- [Task objective] Look through the data below and show every line that includes "computer".

- [Data for review]
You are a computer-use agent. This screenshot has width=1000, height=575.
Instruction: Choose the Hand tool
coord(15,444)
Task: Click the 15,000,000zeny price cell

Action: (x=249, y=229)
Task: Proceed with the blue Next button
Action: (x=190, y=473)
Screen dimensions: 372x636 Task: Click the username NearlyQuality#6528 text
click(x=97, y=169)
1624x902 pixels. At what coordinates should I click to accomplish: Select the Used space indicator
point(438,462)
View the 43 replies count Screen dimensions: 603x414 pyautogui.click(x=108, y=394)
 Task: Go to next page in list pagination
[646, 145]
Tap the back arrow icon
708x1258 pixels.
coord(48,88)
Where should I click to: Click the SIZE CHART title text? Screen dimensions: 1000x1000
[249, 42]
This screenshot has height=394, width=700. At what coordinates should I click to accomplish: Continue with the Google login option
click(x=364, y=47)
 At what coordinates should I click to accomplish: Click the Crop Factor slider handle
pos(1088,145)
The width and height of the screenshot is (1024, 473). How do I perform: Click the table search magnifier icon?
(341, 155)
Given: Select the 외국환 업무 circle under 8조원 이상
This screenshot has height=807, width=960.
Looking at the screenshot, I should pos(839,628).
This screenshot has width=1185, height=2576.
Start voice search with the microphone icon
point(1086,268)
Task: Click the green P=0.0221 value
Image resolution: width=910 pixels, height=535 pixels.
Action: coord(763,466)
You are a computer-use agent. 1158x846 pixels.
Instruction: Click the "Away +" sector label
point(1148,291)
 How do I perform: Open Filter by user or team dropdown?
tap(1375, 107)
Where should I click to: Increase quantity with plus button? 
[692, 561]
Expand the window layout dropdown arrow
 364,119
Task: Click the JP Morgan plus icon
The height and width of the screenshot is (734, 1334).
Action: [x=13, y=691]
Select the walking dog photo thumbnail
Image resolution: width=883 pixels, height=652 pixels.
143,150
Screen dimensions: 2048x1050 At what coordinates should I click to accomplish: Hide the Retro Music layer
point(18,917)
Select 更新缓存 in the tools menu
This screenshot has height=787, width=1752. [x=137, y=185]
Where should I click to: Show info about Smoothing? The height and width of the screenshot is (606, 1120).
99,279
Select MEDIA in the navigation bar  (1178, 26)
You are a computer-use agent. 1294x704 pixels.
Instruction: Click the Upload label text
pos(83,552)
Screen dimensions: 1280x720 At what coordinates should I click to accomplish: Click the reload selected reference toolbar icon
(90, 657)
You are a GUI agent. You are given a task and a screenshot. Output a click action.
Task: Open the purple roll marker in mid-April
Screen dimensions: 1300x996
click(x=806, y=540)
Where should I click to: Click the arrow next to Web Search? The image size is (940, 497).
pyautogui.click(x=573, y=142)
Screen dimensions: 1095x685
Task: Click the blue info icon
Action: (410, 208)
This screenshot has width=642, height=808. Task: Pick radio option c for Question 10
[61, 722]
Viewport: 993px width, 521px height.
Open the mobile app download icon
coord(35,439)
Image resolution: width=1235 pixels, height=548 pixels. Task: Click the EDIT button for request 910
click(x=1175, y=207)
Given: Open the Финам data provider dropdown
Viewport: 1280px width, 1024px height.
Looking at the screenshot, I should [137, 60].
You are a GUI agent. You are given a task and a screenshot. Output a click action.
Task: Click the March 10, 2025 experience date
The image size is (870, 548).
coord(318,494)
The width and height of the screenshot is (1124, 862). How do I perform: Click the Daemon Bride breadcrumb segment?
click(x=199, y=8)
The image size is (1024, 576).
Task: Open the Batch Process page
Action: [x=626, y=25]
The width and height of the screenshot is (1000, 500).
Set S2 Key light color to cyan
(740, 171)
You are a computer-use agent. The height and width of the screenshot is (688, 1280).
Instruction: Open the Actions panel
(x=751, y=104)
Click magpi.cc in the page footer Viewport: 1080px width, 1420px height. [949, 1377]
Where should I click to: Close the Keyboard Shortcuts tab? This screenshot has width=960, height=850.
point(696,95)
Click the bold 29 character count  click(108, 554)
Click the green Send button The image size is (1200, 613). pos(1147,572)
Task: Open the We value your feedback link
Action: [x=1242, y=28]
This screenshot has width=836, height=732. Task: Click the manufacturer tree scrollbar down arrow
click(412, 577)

- [Result of this task]
You are a computer-use agent. This screenshot has width=1000, height=575.
You are a computer-use agent. 1158x846 pixels.
You are a computer-use agent. 1294x704 pixels.
You are a computer-use agent. The height and width of the screenshot is (688, 1280).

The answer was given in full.